■ **TASK INSTRUCTIONS**: Rewrite every line of the records below as one numbered list, skipping the blank lines and leaving out the pictures.

■ **DATA SHOWN**:
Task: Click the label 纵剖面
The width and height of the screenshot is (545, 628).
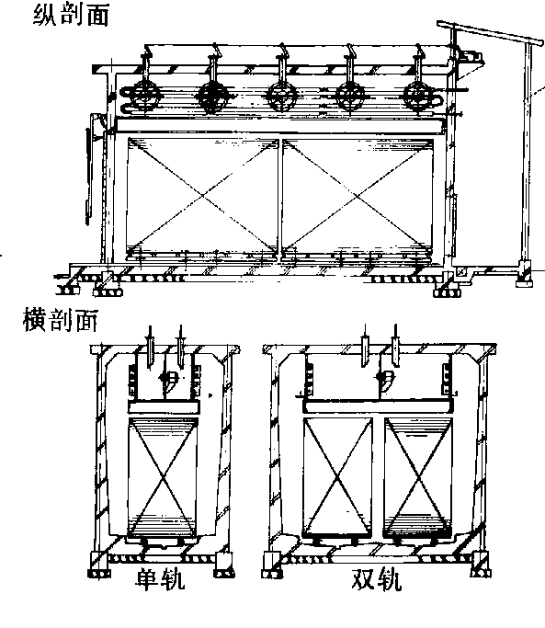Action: pyautogui.click(x=71, y=16)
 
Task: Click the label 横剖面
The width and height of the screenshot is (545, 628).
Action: pyautogui.click(x=60, y=319)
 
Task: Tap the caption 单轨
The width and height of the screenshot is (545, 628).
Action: pyautogui.click(x=160, y=578)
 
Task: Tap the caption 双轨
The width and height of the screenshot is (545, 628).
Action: pyautogui.click(x=377, y=578)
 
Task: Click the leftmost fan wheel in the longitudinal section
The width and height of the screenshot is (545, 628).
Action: pyautogui.click(x=143, y=97)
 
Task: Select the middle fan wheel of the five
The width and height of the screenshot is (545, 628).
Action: pyautogui.click(x=282, y=97)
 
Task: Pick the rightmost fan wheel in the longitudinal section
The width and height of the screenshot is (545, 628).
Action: pyautogui.click(x=418, y=97)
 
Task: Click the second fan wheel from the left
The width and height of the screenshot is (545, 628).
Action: pyautogui.click(x=212, y=97)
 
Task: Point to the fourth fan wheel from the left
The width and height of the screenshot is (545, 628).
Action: pyautogui.click(x=350, y=97)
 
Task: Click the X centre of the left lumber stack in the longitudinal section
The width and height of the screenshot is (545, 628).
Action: pyautogui.click(x=202, y=196)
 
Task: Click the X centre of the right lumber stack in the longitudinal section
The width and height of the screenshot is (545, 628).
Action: pyautogui.click(x=358, y=196)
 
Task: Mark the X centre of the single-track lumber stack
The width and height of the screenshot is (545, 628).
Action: pyautogui.click(x=163, y=476)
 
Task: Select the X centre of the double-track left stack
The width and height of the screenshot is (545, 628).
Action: pyautogui.click(x=337, y=476)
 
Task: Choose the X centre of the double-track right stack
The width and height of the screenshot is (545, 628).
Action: pyautogui.click(x=418, y=476)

■ **EXERCISE OUTPUT**:
1. Task: Click the label 纵剖面
2. The width and height of the screenshot is (545, 628).
3. Action: pyautogui.click(x=71, y=16)
4. Task: Click the label 横剖面
5. The width and height of the screenshot is (545, 628).
6. Action: pyautogui.click(x=60, y=319)
7. Task: Tap the caption 单轨
8. The width and height of the screenshot is (545, 628).
9. Action: pyautogui.click(x=160, y=578)
10. Task: Tap the caption 双轨
11. The width and height of the screenshot is (545, 628).
12. Action: pyautogui.click(x=377, y=578)
13. Task: Click the leftmost fan wheel in the longitudinal section
14. The width and height of the screenshot is (545, 628).
15. Action: pyautogui.click(x=143, y=97)
16. Task: Select the middle fan wheel of the five
17. The width and height of the screenshot is (545, 628).
18. Action: pyautogui.click(x=282, y=97)
19. Task: Pick the rightmost fan wheel in the longitudinal section
20. The width and height of the screenshot is (545, 628).
21. Action: pyautogui.click(x=418, y=97)
22. Task: Click the second fan wheel from the left
23. The width and height of the screenshot is (545, 628).
24. Action: pyautogui.click(x=212, y=97)
25. Task: Point to the fourth fan wheel from the left
26. The width and height of the screenshot is (545, 628).
27. Action: pyautogui.click(x=350, y=97)
28. Task: Click the X centre of the left lumber stack in the longitudinal section
29. The width and height of the screenshot is (545, 628).
30. Action: pyautogui.click(x=202, y=196)
31. Task: Click the X centre of the right lumber stack in the longitudinal section
32. The width and height of the screenshot is (545, 628).
33. Action: pyautogui.click(x=358, y=196)
34. Task: Mark the X centre of the single-track lumber stack
35. The width and height of the screenshot is (545, 628).
36. Action: pyautogui.click(x=163, y=476)
37. Task: Select the X centre of the double-track left stack
38. The width and height of the screenshot is (545, 628).
39. Action: pyautogui.click(x=337, y=476)
40. Task: Choose the X centre of the double-track right stack
41. The width and height of the screenshot is (545, 628).
42. Action: pyautogui.click(x=418, y=476)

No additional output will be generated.